If progress is ultimately the big aim then how about we just give every student the  target of a grade A* (or 9 on the new GCSE’s) and have done with it? I’ve heard colleagues talk around this concept but without going quite so far, there is certainly a perverse kind of Occam’s razor logic to the idea. However, I feel strongly that the targets students should be working towards are achievable and sensible. It would also be easy for staff to think of a students a long way from theses targets as a lost cause an unworthy of any effort, clearly a very undesirable situation.

The likely school based P8 targets are to be standardised against recent years students achievement. It’s impossible to really now whether we as a school are on track for a positive or negative progress 8 score until the national results are available. Perhaps this is how it should be, it certainly encourages you to push all of the students all of the way and keep working until the bitter end. But in the end, for the current year 11 that meant the data was available in about February, useful maybe but perhaps about 4 and a half years too late…

The DFE transition matrices are subject specific related and pegged from a KS2 averaged score to use prior attainment data leading to indicate the percentage of students in this position who go on to achieve each grade. This lets schools make their own judgement (with a little ego involved comparing to national outcomes!) and set targets accordingly. There is certainly a lot to be said for this and with high aspirations from school leaders, some reflection on these matrices could lead to suitable targets. However, it is interesting to note that what we called “expected” (3 levels of progress for all) goes a long way out of the window with lower attaining students. For example only 14% of students entering with a KS2 level of 3c went on to reach a grade D, would we really want to set targets that relate such a low aspiration for our students? In direct relation to P8 it is worth noting that only students with a KS2 average of 4a would average a grade C or better (maths and english double weighting dependent) across GCSE results. So the use of the matrices for schools to set targets might well lead you to a point where students head merrily towards their progress 8 targets and come out with a suite of qualifications that doesn’t allow them the future they need. And we haven’t even started on the idea of students scoring a zero for an exam!

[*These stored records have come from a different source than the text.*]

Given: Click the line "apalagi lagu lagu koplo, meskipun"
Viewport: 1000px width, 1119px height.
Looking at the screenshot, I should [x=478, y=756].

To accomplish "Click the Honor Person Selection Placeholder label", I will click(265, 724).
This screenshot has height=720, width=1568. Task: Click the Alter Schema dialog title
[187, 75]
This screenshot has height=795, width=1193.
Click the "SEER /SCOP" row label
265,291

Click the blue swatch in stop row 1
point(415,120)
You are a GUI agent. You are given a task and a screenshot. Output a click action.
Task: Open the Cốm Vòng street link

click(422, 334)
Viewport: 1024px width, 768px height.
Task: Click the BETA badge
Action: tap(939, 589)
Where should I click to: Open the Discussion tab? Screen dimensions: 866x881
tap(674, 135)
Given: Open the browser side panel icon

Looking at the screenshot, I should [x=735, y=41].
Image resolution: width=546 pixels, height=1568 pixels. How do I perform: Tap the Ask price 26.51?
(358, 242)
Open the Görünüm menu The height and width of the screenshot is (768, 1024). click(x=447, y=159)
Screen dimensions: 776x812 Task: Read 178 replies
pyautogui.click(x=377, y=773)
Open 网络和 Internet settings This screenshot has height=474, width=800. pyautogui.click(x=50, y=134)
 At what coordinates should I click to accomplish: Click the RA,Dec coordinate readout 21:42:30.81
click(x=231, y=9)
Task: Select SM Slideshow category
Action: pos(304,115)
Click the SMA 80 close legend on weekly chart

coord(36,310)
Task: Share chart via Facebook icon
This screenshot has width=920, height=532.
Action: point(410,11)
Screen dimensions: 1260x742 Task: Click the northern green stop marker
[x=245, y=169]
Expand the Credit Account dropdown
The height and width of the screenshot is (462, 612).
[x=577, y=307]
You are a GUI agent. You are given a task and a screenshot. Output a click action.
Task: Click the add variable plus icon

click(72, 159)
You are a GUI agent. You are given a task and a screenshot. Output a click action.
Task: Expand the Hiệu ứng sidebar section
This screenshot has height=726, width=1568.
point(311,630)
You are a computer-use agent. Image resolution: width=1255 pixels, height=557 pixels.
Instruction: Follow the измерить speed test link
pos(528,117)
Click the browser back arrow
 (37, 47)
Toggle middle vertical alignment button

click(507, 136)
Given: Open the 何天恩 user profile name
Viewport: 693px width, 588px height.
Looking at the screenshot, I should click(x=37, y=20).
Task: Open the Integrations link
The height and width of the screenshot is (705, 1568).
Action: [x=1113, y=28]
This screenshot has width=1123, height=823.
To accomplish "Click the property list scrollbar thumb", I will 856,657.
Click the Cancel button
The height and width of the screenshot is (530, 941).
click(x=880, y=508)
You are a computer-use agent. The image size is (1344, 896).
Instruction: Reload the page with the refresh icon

So i’m not sure yet what we’ll do, exactly how we’ll set our targets but I do know we’re thinking carefully about it. We’re determined to get a set of targets that lead to the students feeling motivated, engaged and able to achieve but also high enough to lead them towards their future steps. At the same time the need to achieve as a school remains and hopefully the two will go hand in hand. Whatever happens, the answer as so often is to teach the students well, from the outset and doggedly pursue the best outcome possible for every student in every lesson…

If you can help me with my thoughts on this, please get in touch in the comments here or through my twitter at @alexhughesnine


4 thoughts on “Ready, Aim, Fire!!! Hang on, which target am I aiming at again?

  1. Interested to hear how this is developing for you. In September I take over as head in a school where little movement has been made towards resolving the issues you outline.